* _Goal of the exercise_
Beginning at the line that contains "This screenshot has width=1431, height=715.", output each line exactly through the end of the records, and drop any pictures.

* _Collected data entries_
/---

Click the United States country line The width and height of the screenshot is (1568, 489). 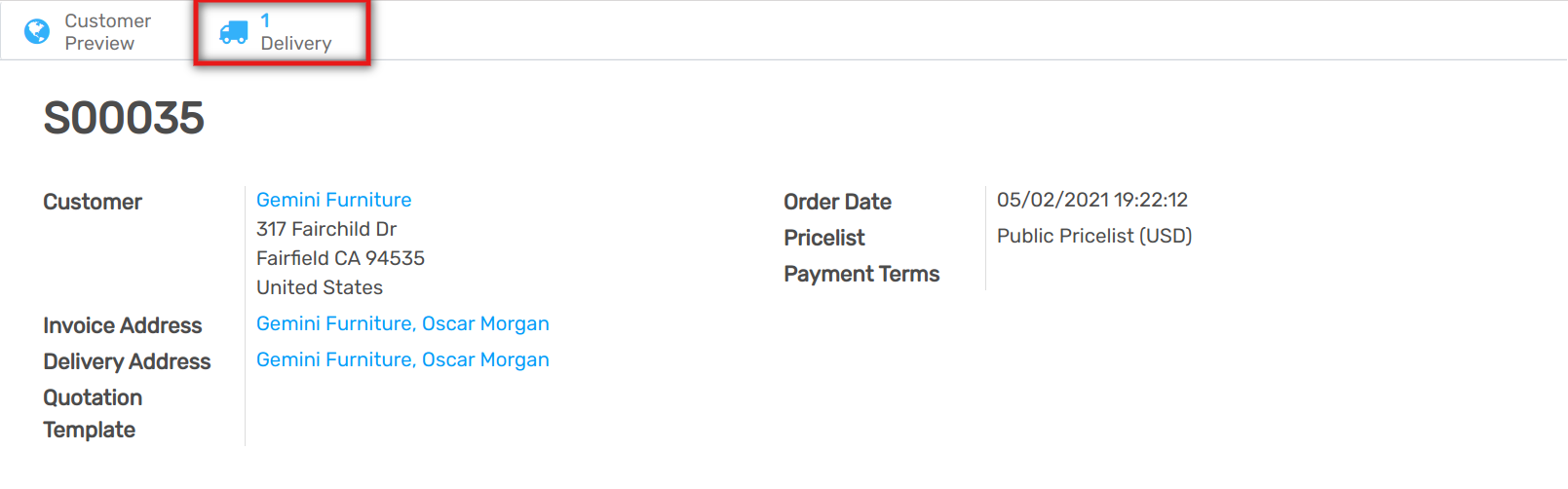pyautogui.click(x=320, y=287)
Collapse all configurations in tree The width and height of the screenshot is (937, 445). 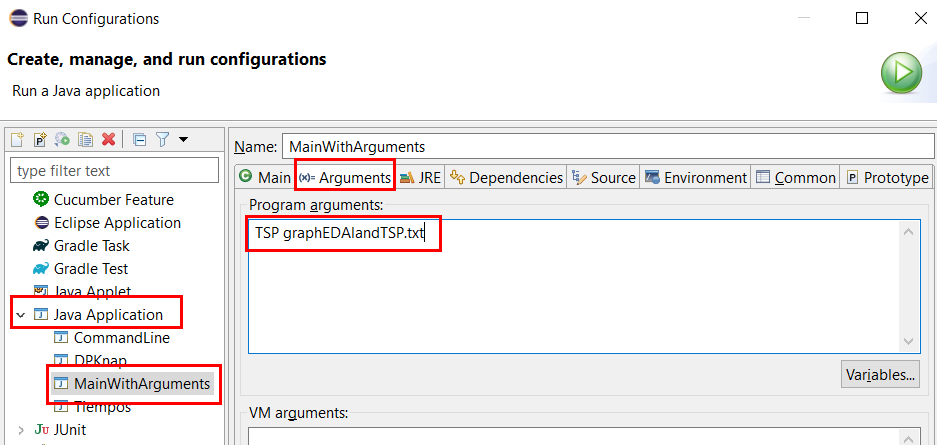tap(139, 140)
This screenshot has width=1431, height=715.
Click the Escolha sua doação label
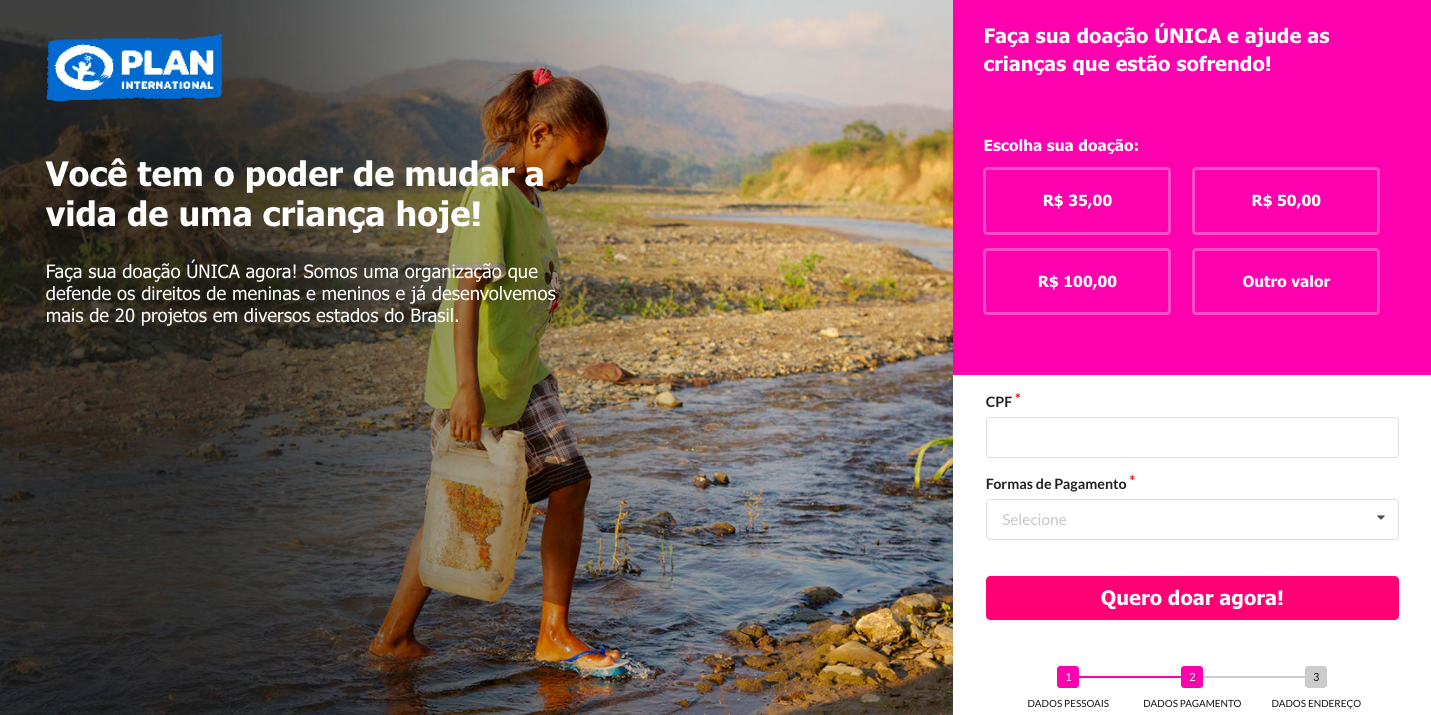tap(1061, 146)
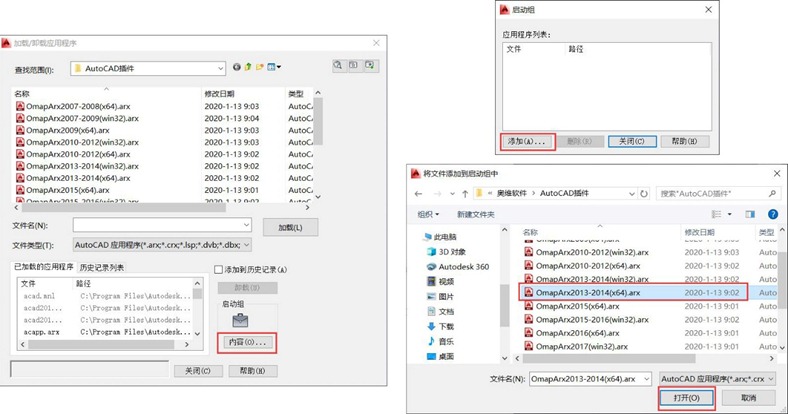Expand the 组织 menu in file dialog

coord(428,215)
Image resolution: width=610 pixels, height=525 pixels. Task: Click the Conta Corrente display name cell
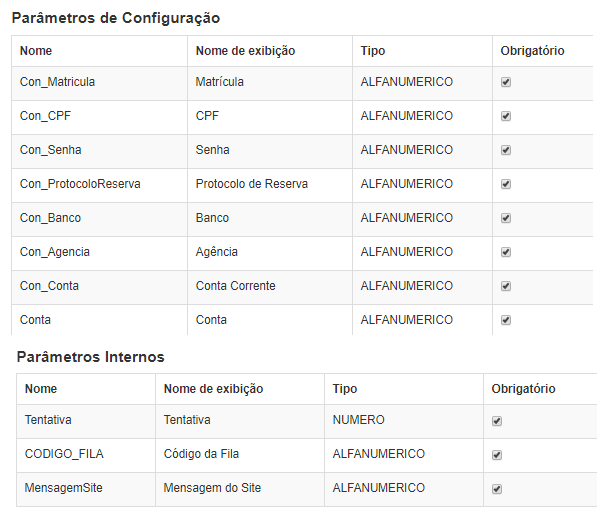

\---

* _Solution for this task_
This screenshot has width=1431, height=715.
Click the Escolha sua doação label
tap(1061, 146)
Expand the 组织 menu in file dialog

coord(428,215)
Image resolution: width=610 pixels, height=525 pixels. Task: Click the Conta Corrente display name cell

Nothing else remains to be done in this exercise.